Background filtering: the feature data sets had to be filtered prior to bucketing in order to remove features that are related to bacterial growth. This included especially cultivation medium-derived features and features related to polymer impurities of the XAD-16 adsorber resin as experimentally verified. Fortunately the latter impurities are of low intensity and thus removable without affecting too many other features. As a workaround typical polymer-related impurities were removed from each data set by applying two filters between 9 and 13 min where (1) in the range from 500–800 m/z all features with Int <20,000 were filtered and (2) in the ranges 150–500 and 800–1,600 m/z all features with Int < 5000 were removed. The reasonable intensity range for the mass spectrometer in use is between 2000 and 1.25 × 106 counts. The filtering procedure can however not account for ion suppression effects possibly caused by the polymer impurities.

The second filtering step intends to remove cultivation medium-related features. Consequently, extracts were grouped according to the cultivation media that were used for fermentation (Supplementary Note 3 and Supplementary Table 7). The MS features derived from five different blank media extracts were used as reference for filtering. Media extracts were combined in different groups to best represent the media that have been used for cultivation. Subsequently, every feature data set was filtered for background features. Features were removed from a data set whenever they would fall in a 0.2 min and 0.03 m/z window of a background feature, resulting in an average feature reduction of 20%.

Bucketing: Filtered features were subjected to a bucketing process. Rectangular buckets of 0.2 min and 0.03 m/z were created and the features of all data sets were assigned to a bucket whenever retention time and m/z value matched. The final retention time and m/z value of each bucket is the average of its features. Buckets were subsequently subjected to a database search to annotate buckets that belong to known myxobacterial compounds as inferred from retention time and m/z matches. Following this approach, a distribution matrix across all features and all data sets was achieved with individual features being represented as bucket.
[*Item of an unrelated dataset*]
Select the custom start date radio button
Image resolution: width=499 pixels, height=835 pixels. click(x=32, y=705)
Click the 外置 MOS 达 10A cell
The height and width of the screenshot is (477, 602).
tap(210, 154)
Clustering: The distribution matrix was collapsed from single data set level to species or genus level by combining all data sets that belong to a distinct species or genus, respectively, and counting the occurrences. Those distribution matrices served as input for a hierarchical clustering in R (hclust and pvclust) to eventually create the heatmaps shown herein using the heatmap.2 package in R43. With the imbalance of strain counts within genera comes the risk to invoke the impression that some genera are much more potent than others in terms of numbers of specific metabolites, which we consider misleading as it could be attributed at least in part to the significantly different numbers of investigated strains in the various genera. We therefore based our analysis of unknowns on a more balanced subset (though not a fully equilibrated subset) of data sets derived by random subsampling.

Profile similarity analysis: The distribution of MS-derived buckets across strains was converted into a binary matrix and analyzed using modules from the KNIME software package42. Profile similarity was calculated using the ‘Bitvector Cosine’ distance function. Means of similarity distributions were compared using paired t-tests with a 99% confidence interval.

Code availability

Custom computer code developed for processing is available at Bitbucket (https://bitbucket.org/hipsprojects/).

Data availability

Mass spectrometry data sets analyzed in this study have been deposited in the MassIVE repository under the accession code MSV000081861. Additional electronic documents, containing analysis workflows and results, are freely accessible at Bitbucket (https://bitbucket.org/hipsprojects/). The authors declare that other relevant data supporting the findings of the study are available in this article and its Supplementary Information files, or from the corresponding author upon request.